Written by Jim Pierobon

What if there were an incentive to retire dirty, coal-fired power plants in the U.S. years ahead of new mercury and toxic emission standards and compliance dates issued by the U.S. Environmental Protection Agency (EPA) December 16?

Such an incentive could make it profitable for forward-thinking energy utility executives, using tradable credits, to hasten the transition to cleaner sources of electricity. And it could help pay for new plants using natural gas and renewable sources.

New mercury and air toxics limits are expected to shutter dozens of coal-fired power plants by 2015. CREDIT: Conservaton Law Foundation

Marc Chupka, an economist at the Brattle Group in Washington, DC active on electric regulatory compliance and reliability issues, has tossed this concept into the ‘ring’ with a filing at the Federal Energy Regulatory Commission. It would offer credits for the amount of time between when a coal plant was early-retired and the compliance date. The value of the credit would be a product of the megawatt capacity of a power plant multiplied by the time differential.

The credit would be transferable and could be used to extend the a compliance deadline on other power plants to ensure reliability provided there were compensating environmental improvement elsewhere in a utility’s generation mix. Credits could be bought and sold producing a price reflecting its value in the marketplace at a particular point in time.

A 200 megawatt units that is retired 18 months before the compliance deadline would earn a credit of 3,600 megawatt months.

The Mercury and Air Toxics (MACT) Standards that were announced Wednesday in Washington (after they were signed into law Dec. 16) provide three years to comply. The standards allow authorities to make a fourth year broadly available for technology installations.  If still more time is needed, an exception could be carved out for a well-defined pathway to address any localized reliability problems.

Go here for a map of the coal- and oil-fired power generating plants affected by the new standards.

Under Chupka’s concept, compliance extensions could only be earned by early and assured environmental improvements elsewhere in a utility’s system. If only a few units retired early, Chupka acknowledges in his filing they would not generate many compliance time credits.
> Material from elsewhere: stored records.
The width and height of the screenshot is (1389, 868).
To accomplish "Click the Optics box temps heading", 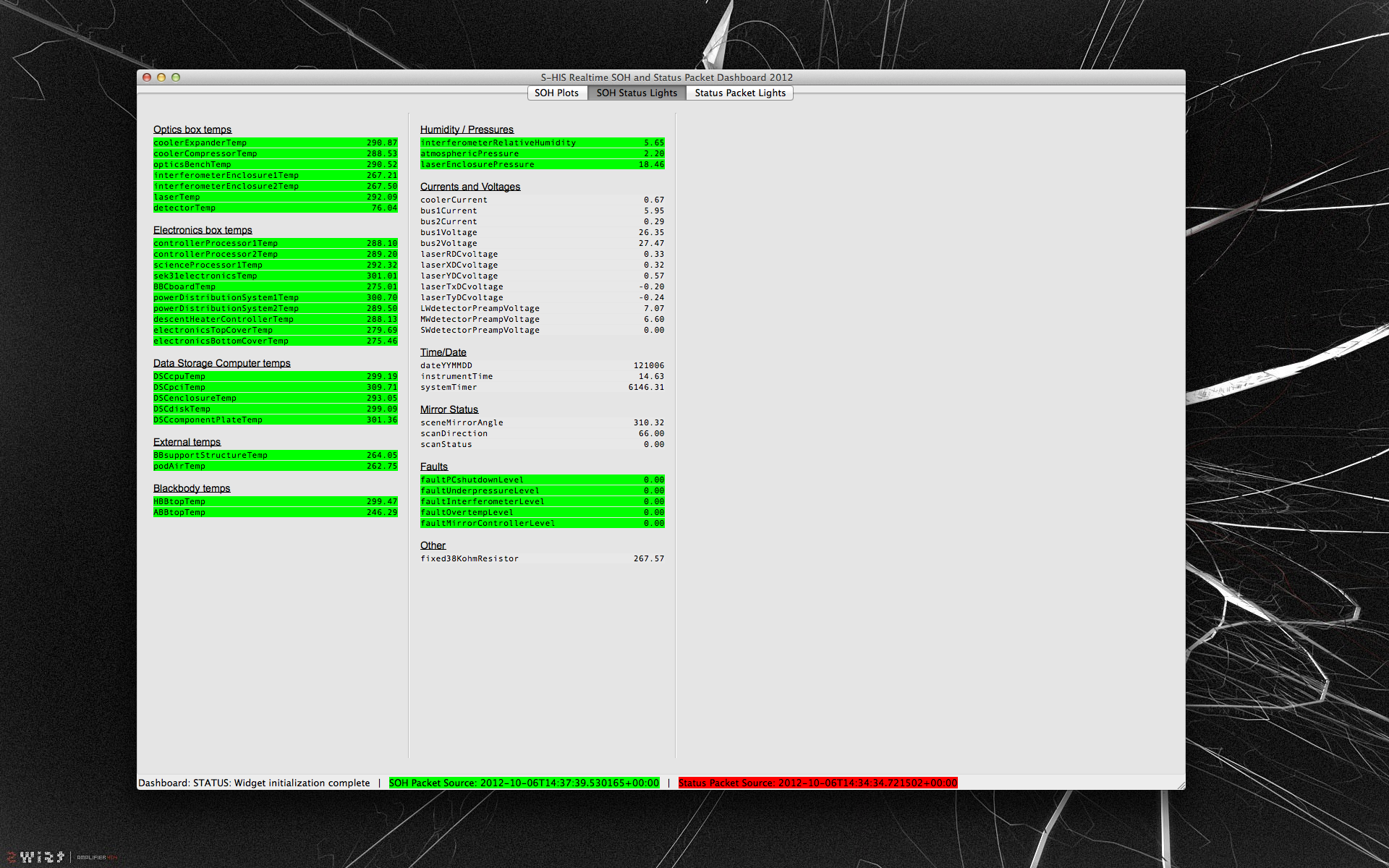I will tap(192, 129).
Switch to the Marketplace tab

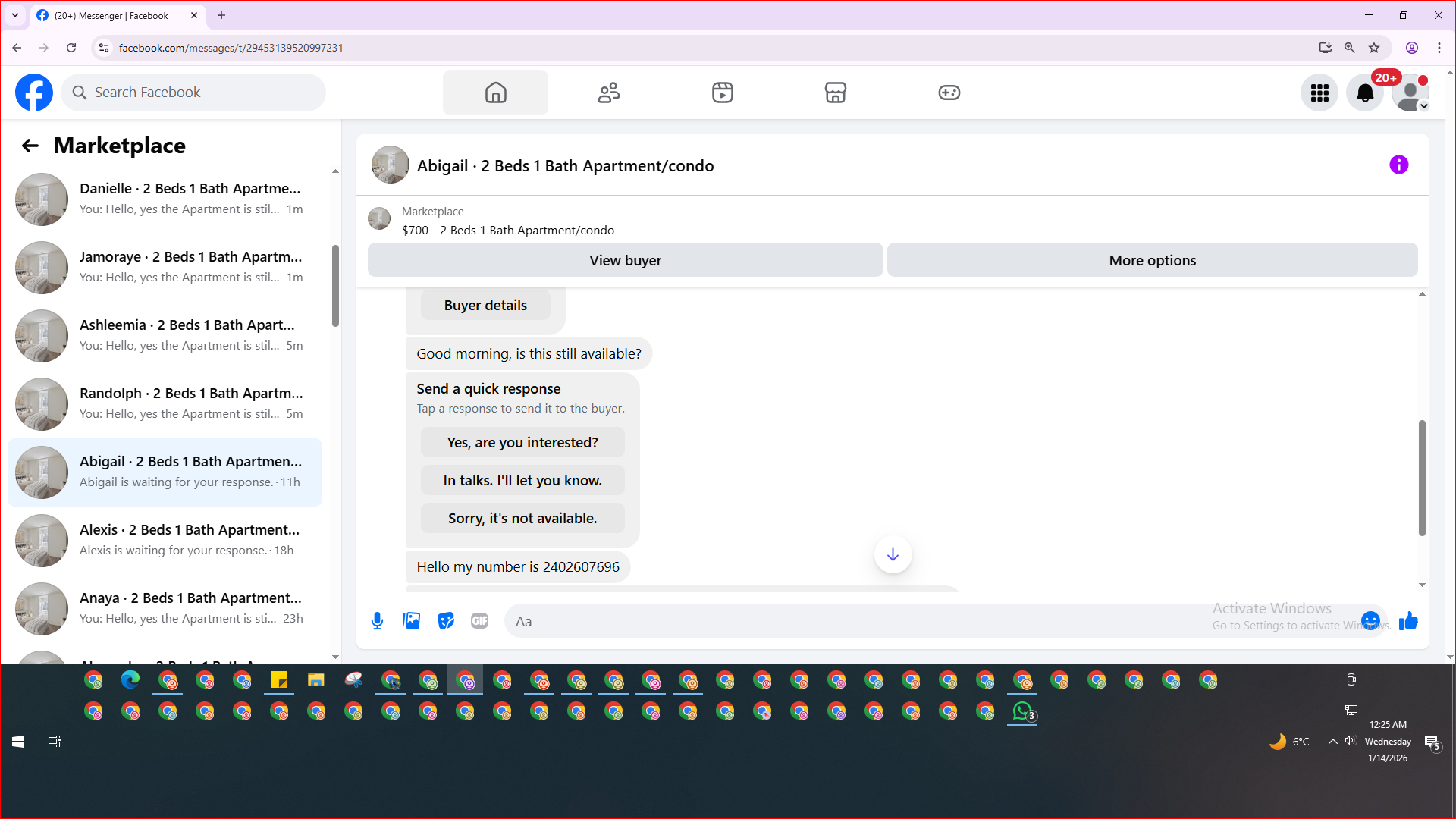835,93
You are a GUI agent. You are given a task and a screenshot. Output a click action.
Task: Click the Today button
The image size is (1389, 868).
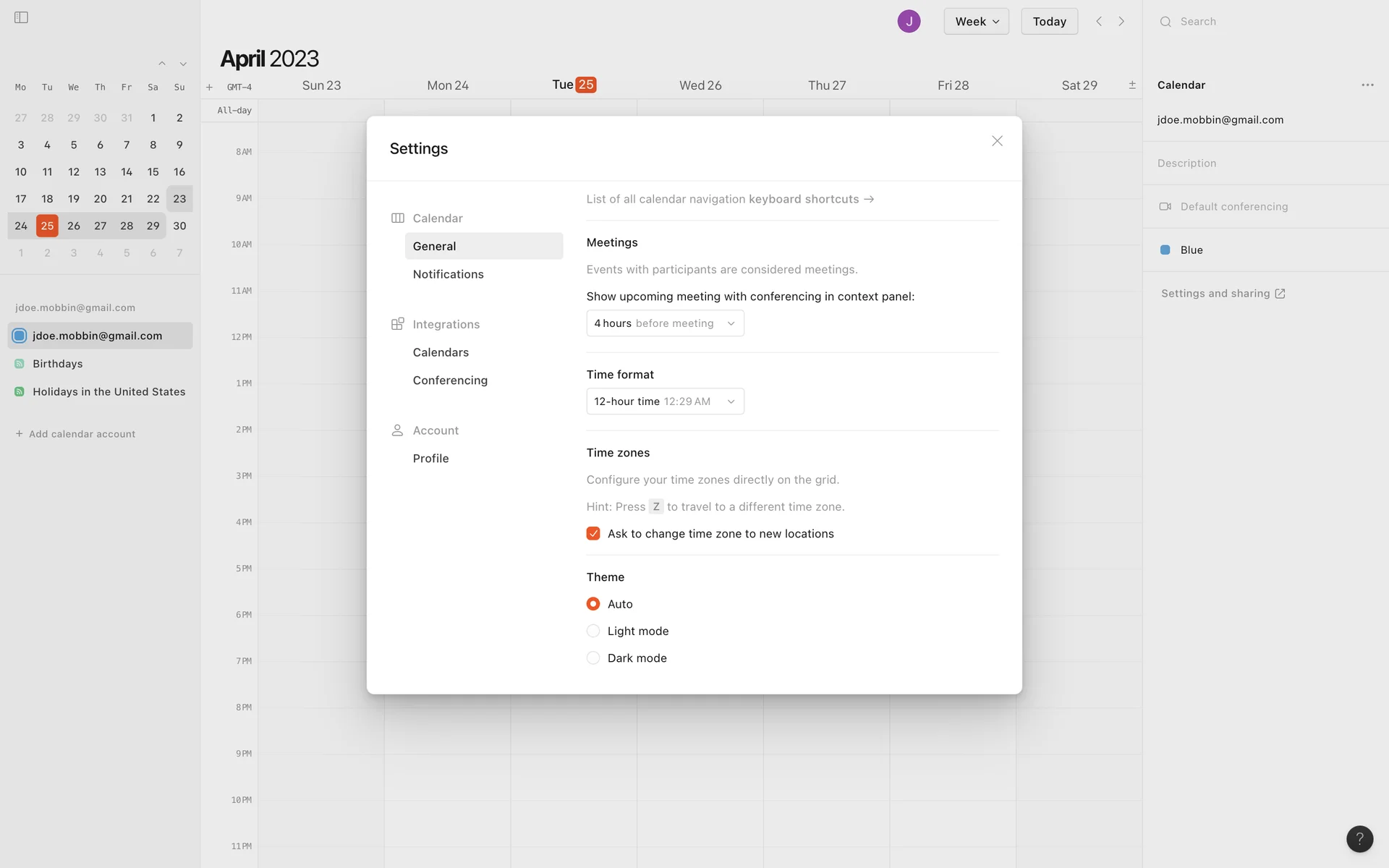pyautogui.click(x=1049, y=22)
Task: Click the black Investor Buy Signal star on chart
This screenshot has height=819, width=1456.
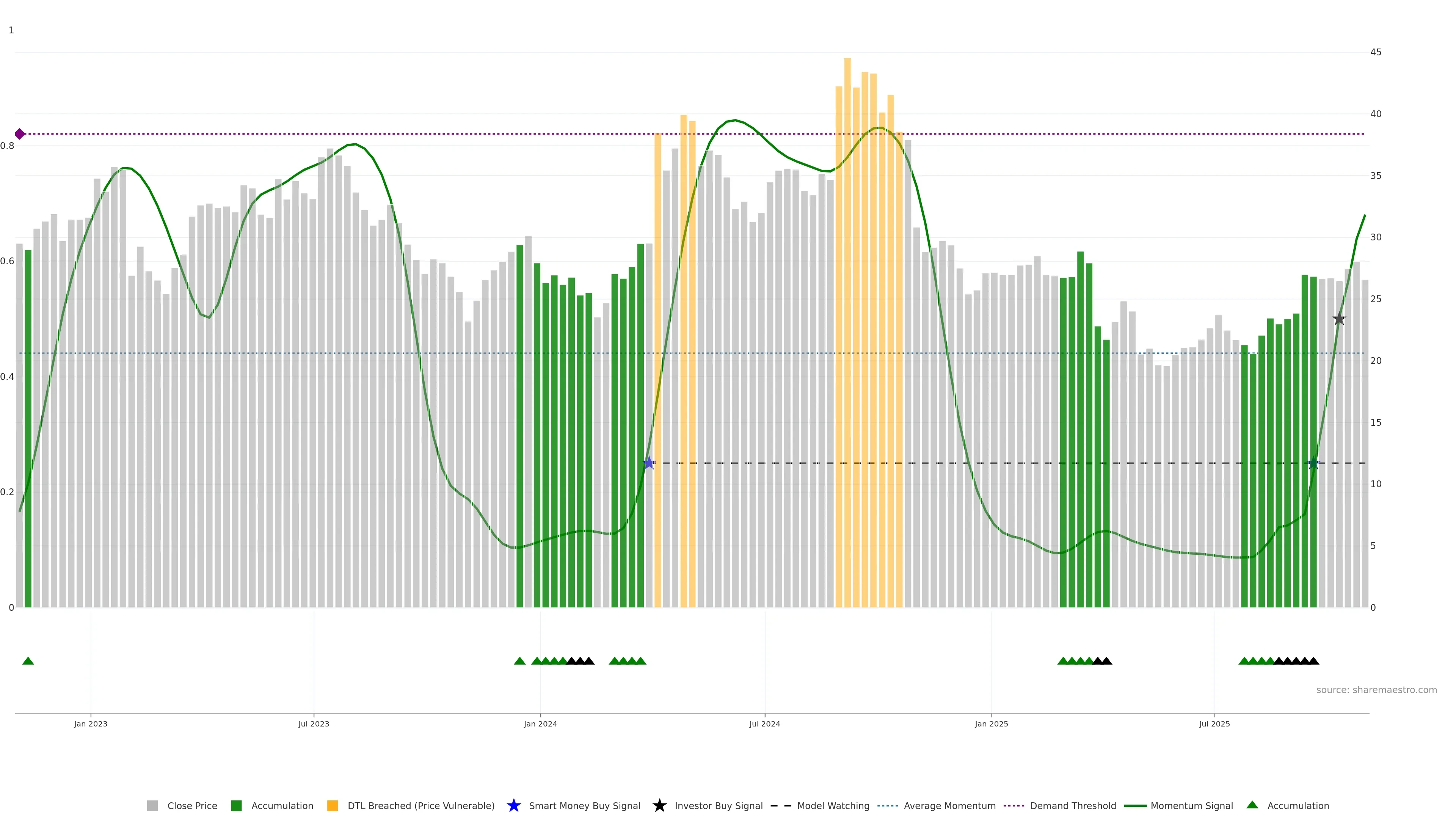Action: (x=1339, y=319)
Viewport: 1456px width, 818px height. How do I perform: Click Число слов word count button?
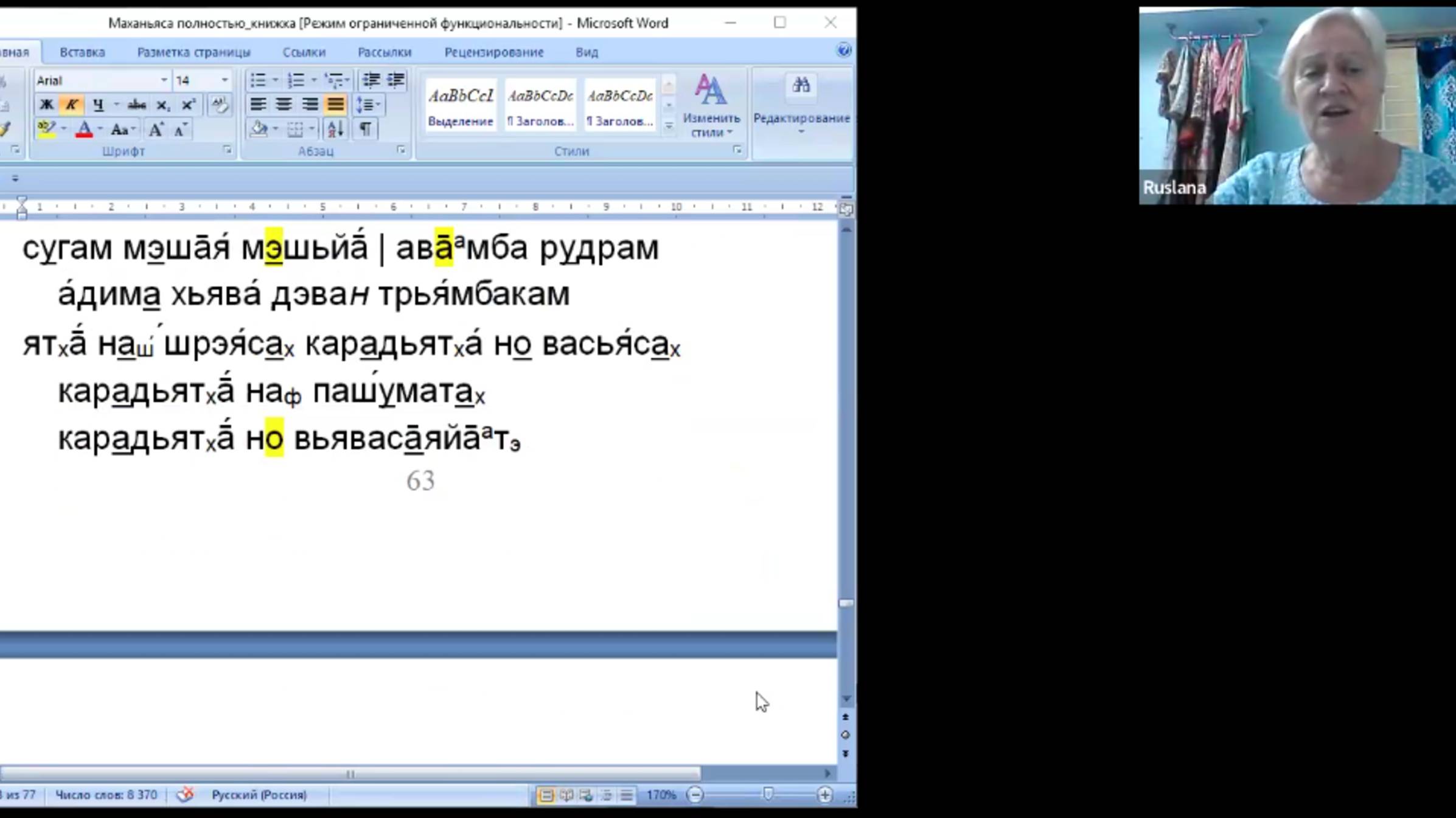point(106,795)
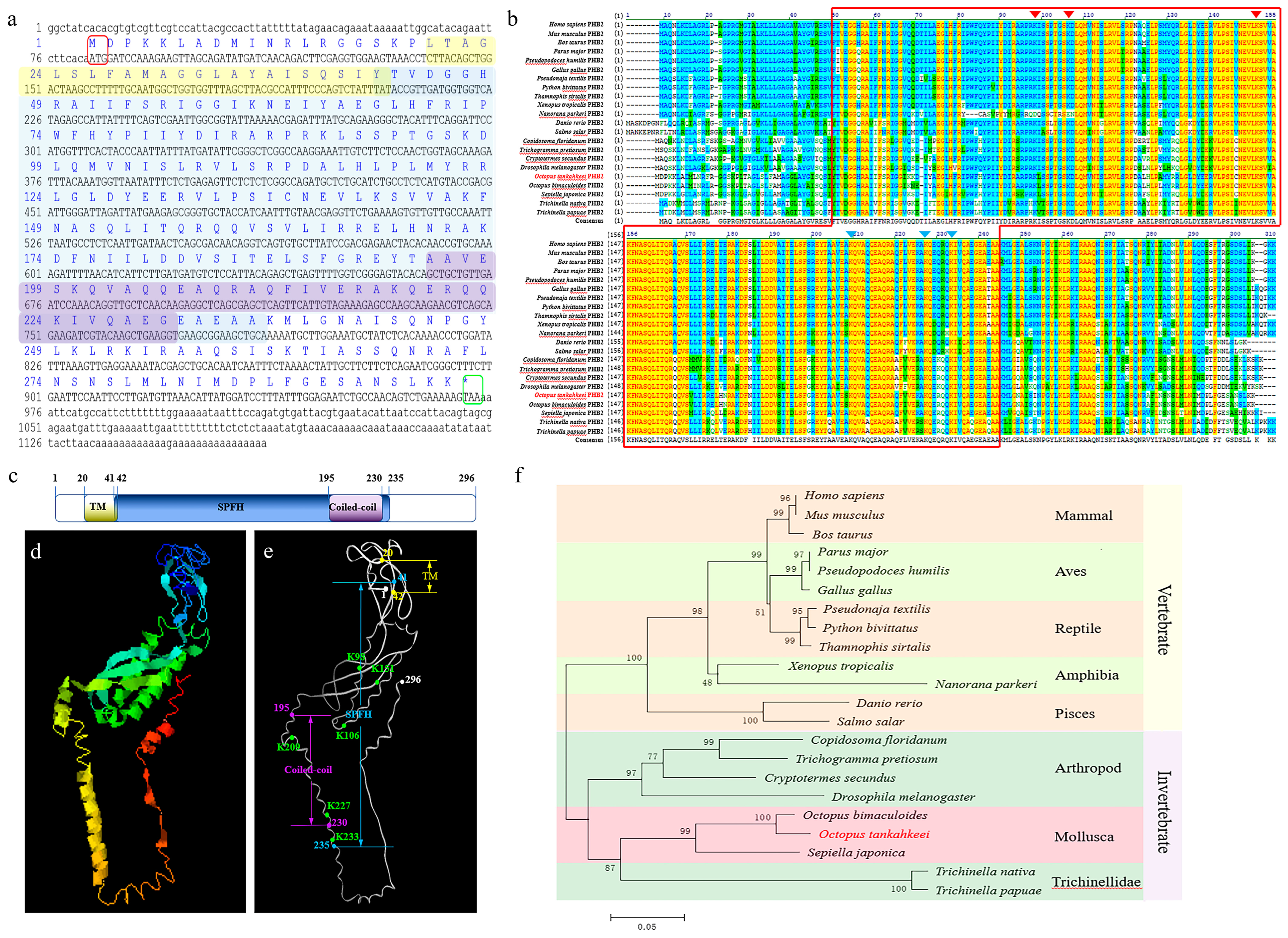The image size is (1288, 938).
Task: Click the magenta 195 marker in panel e
Action: coord(282,707)
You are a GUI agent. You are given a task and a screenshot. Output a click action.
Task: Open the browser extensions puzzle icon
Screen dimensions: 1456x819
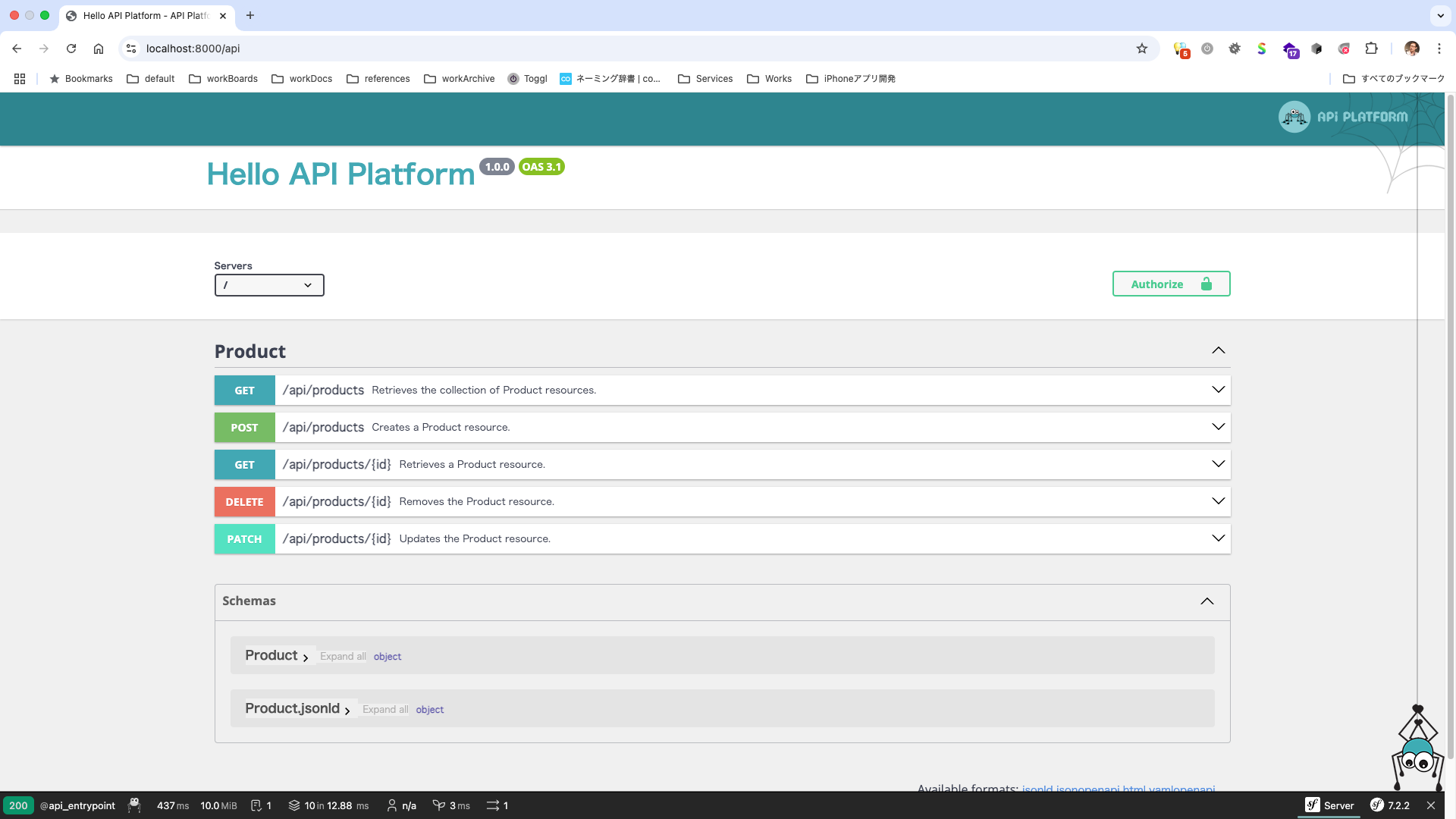pos(1371,49)
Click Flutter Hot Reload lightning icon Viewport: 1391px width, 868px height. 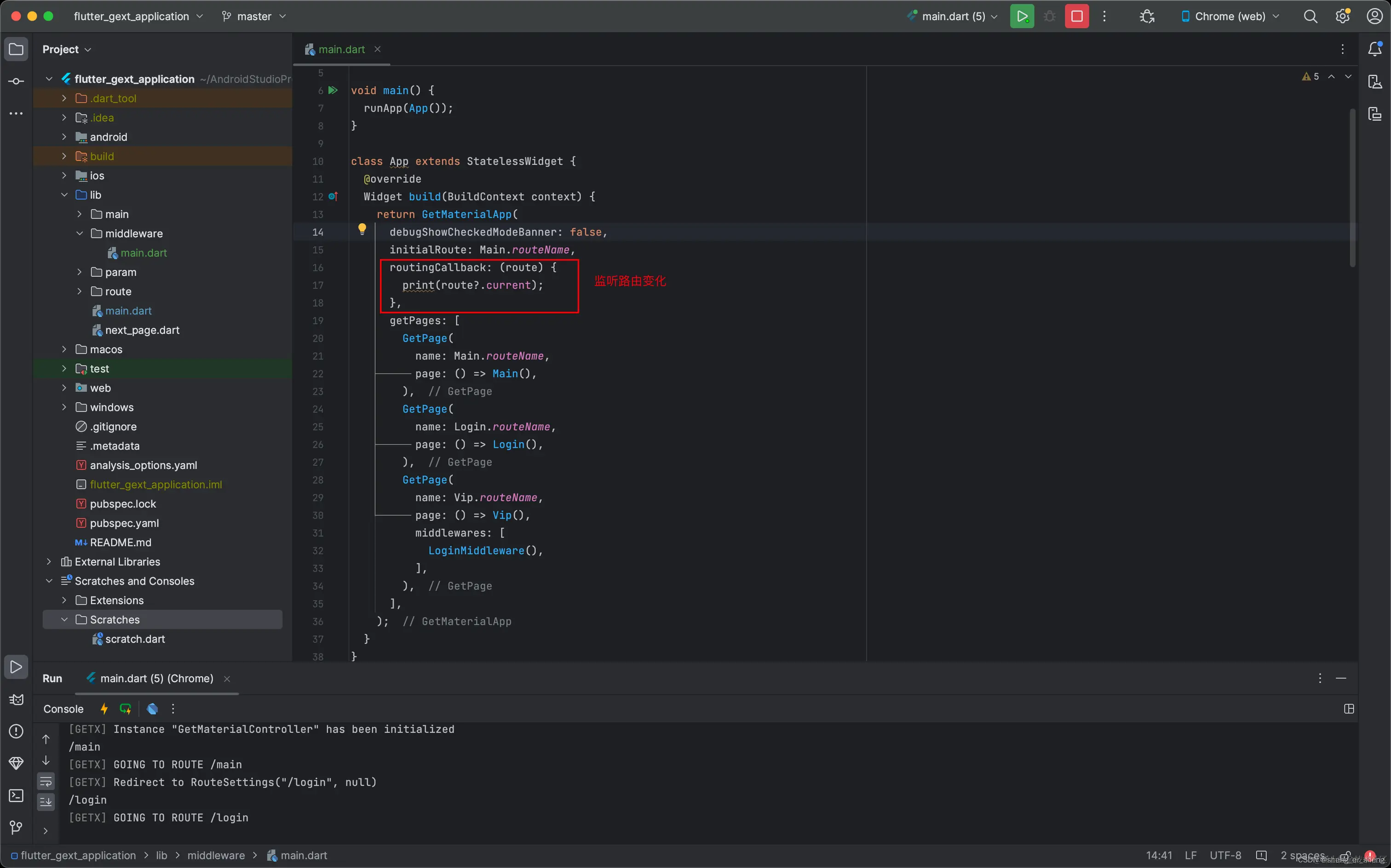(104, 709)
But they would he stated, be available to provide power during extended outages of plants needing pollution controls under the new Standards.

“If many units retired early, then the risk to regional generation adequacy could be mitigated by the widespread availability of compliance time credits for (power plants) that opt to install controls at a later date, enabling a more gradual retrofit schedule,” Chupka said.

He said a four-year deadline would provide much better opportunity for a this type of a market-based approach and possibly lower the overall cost of complying with the standards.

“Rather than going through some messy administrative process to divine which units deserve what kinds of waivers under what types of conditions, I thought that early retirements might provide an environmentally acceptable way to earn the time needed, and to inject some much needed flexibility into a rather rigid compliance timetable,” Chupka told The Energy Fix.

Leave it to some Republicans on Capitol Hill to attack the Standards and try to undo the countless hours spread over 20 years devoted to finding a workable solution to the dangerous emissions from oil- and coal-fired power plants. Sen. Jim Inhofe (R-Okla.) plans to introduce a disapproval resolution under the Congressional Review Act aimed at stopping EPA’s utility MACT standards, according to POLITICO. The resolution would require 30 signatures to be placed on the Senate calendar and cannot be filibustered.